Résumé : Mesenchymal stromal cells (MSC) are adherent, clonogenic, fibroblast-like cells endowing with unique multipotent differentiation potential and immunosuppressive properties. They are considered as promising candidates for regenerative medicine and immunotherapy.

MSC can be isolated from different tissue sources including bone marrow (BM), adipose tissue (AT) and Wharton’s Jelly (WJ). Although fulfilling the ISCT criteria required to be recognized as MSC, MSC from these different sources could disclose some differences taking into account their different anatomical origin and ontogeny as well.

In the present work, we investigated the influence of MSC source on their immunosuppressive as well as differentiation properties. We further extended our study to the role of the microenvironment (infection and inflammation) on these features.

We show that BM-MSC express Toll-like receptors (TLR) from TLR1 to TLR6. In an inflammatory environment, TLR2, 3 and 4 are significantly upregulated. By upregulating TLR3 and TLR4 transcription, inflammation increases BM-MSC responsiveness to LPS (TLR4 ligand) and poly(I:C) (TLR3 ligand) leading to a pro-inflammatory shift of their cytokine profile. The effect of TLR ligation on BM-MSC osteogenic potential is donor dependent. Inflammation as well as stimulation with LPS and poly(I:C) result in a decrease of BM-MSC immunosuppressive capabilities.

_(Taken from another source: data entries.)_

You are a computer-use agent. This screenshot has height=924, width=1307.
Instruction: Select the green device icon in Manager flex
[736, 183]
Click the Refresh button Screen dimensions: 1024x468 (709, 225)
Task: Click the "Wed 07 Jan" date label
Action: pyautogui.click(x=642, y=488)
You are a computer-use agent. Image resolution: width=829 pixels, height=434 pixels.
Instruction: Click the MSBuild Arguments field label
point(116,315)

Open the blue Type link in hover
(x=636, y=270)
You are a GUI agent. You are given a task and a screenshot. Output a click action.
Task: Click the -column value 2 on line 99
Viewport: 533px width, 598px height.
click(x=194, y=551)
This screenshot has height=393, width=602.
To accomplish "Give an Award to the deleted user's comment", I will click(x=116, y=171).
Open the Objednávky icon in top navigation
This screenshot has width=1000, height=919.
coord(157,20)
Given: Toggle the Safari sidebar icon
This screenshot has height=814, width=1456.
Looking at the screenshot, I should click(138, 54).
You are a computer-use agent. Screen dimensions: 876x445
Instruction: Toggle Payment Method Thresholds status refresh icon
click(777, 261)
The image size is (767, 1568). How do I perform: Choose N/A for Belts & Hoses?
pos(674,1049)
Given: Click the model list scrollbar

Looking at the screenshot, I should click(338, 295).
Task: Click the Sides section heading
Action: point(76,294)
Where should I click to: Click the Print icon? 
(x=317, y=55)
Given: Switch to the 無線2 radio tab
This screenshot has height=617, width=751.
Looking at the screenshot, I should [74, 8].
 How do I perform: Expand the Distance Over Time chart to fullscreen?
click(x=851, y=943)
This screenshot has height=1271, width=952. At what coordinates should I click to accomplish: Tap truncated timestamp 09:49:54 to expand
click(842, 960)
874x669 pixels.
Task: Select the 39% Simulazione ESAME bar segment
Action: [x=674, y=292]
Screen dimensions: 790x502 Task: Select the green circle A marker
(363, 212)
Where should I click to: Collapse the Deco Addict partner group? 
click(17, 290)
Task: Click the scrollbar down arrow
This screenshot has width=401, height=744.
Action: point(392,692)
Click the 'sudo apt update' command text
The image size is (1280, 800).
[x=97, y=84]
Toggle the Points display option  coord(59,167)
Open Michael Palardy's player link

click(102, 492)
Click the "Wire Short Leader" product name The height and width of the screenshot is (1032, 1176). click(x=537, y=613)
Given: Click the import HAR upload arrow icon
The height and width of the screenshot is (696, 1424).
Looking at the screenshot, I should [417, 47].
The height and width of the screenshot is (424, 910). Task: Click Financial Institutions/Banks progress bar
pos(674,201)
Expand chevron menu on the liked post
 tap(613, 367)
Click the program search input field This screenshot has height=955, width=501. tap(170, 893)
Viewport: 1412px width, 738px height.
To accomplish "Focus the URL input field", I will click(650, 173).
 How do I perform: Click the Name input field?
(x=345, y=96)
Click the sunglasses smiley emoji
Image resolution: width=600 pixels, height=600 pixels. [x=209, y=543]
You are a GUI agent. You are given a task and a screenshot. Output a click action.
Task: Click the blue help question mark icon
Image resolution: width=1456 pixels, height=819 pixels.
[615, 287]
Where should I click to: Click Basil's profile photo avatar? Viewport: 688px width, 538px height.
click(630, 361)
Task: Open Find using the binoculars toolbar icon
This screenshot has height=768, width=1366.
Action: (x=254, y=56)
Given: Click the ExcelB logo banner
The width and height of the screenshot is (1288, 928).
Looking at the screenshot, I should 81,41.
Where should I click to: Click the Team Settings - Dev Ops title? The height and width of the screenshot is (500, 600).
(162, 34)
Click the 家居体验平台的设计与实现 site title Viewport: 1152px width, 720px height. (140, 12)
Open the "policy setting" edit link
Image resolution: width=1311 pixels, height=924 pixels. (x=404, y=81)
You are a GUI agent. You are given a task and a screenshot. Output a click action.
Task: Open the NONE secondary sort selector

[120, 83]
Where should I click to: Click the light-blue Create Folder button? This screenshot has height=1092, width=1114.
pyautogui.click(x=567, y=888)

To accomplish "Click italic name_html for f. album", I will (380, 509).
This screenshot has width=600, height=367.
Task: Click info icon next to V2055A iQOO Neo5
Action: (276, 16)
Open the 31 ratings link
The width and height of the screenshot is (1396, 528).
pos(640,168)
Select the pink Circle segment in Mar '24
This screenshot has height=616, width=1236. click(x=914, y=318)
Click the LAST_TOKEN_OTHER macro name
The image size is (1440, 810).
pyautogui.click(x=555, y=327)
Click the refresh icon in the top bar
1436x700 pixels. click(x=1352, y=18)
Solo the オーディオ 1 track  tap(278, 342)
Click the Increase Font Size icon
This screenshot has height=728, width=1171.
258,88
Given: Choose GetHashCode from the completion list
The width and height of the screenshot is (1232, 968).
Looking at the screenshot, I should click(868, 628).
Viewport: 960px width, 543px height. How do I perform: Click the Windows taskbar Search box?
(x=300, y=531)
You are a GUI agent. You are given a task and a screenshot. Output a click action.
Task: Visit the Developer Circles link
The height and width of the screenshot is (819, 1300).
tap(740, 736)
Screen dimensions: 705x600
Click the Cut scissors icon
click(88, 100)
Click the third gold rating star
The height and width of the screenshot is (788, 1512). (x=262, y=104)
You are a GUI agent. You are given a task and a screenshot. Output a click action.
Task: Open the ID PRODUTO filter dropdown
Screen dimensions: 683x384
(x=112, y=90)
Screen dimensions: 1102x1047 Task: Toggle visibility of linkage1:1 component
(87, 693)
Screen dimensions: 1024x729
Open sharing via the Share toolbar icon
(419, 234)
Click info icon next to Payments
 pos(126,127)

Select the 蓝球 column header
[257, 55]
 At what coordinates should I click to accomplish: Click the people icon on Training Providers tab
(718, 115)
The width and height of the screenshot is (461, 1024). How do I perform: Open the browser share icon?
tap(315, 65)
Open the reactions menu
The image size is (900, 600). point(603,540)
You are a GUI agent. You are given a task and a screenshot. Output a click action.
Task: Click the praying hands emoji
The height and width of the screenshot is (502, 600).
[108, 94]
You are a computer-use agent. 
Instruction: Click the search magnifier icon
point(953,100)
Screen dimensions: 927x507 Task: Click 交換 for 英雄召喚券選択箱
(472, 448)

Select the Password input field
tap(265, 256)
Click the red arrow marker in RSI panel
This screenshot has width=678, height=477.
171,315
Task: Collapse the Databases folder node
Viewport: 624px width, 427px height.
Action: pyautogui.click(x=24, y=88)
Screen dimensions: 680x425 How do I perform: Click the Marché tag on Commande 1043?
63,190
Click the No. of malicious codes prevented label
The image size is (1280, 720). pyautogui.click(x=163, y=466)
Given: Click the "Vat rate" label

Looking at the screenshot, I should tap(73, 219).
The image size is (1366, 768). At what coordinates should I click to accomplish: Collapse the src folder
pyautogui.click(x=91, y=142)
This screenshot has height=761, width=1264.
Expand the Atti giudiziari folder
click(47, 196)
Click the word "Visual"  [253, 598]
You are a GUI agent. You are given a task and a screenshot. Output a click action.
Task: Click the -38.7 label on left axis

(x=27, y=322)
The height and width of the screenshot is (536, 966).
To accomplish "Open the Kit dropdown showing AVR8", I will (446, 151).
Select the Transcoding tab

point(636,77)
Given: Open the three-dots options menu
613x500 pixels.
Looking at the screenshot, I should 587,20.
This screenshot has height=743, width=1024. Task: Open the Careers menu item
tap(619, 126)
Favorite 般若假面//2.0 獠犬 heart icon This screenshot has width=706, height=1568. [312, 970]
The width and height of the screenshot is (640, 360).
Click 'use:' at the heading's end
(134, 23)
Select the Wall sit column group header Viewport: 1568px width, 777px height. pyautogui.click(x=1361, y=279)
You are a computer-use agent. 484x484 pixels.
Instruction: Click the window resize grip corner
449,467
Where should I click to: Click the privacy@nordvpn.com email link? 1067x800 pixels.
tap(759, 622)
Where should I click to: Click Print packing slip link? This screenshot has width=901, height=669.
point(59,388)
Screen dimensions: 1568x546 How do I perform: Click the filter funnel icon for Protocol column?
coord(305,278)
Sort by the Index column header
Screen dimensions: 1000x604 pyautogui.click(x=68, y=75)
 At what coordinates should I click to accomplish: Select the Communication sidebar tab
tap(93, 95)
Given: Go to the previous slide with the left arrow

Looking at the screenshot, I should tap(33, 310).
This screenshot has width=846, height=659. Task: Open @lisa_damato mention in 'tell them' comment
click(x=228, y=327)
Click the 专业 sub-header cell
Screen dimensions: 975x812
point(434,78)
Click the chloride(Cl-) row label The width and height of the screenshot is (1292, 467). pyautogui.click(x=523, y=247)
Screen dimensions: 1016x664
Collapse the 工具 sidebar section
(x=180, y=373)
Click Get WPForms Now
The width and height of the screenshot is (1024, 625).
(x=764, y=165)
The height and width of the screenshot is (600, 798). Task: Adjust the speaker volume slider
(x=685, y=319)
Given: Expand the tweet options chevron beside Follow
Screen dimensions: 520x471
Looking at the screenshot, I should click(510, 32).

We further observed that BM-, AT- and WJ-MSC do not have the same pattern of TLR expression and consequently do not respond the same way to bacterial or viral infection. WJ-MSC do not express TLR4 and although TLR3 is present at the protein level it is not functional as its ligation do not trigger cytokine expression. Inflammation modulates this TLR pattern expression by upregulating TLR3 in all three MSC types and TLR4 only in BM-MSC. TLR ligation increases the production of inflammatory cytokines in BM- and AT- but not in WJ-MSC and augments anti-inflammatory cytokines in AT-MSC. Although inflammation increases in all MSC types the secretion of inflammatory cytokines, additional TLR triggering does not further affect WJ-MSC. The immunosuppressive potential of WJ-MSC on mixed leucocytes reaction (MLR) is not affected either by inflammation or by TLR triggering.

On the differentiation side, WJ-MSC has the lower potential to differentiate into osteoblast as compared to BM- and AT-MSC, as revealed by alkaline-phosphatase (ALP) activity and by measuring extracellular Ca2+ deposits. However, inflammation is able to strongly increase the osteogenic differentiation of WJ-MSC as calcification and ALP activity appears as early as at day 7. However this latter enzymatic activity remains much lower than that disclosed by BM-MSC. TLR3 or TLR4 triggering does not affect the osteogenesis of WJ-MSC while it increases it in AT- and also, although to lesser extent, in BM-MSC.

Our work establishes that the source from which MSC is derived is of major importance for the design of MSC based immunointervention. WJ-MSC appear to be the most attractive cell type when an immunosuppressive action is required in an inflammatory or infectious context. Although WJ-MSC are poorly osteogenic, a complete osteogenic differentiation can be obtained under inflammatory conditions. Taking into account their easy accessibility as well as their huge proliferative potential, these data open an avenue for using these cells in regenerative medicine particularly in clinical settings where chronic inflammation or infection have to be considered.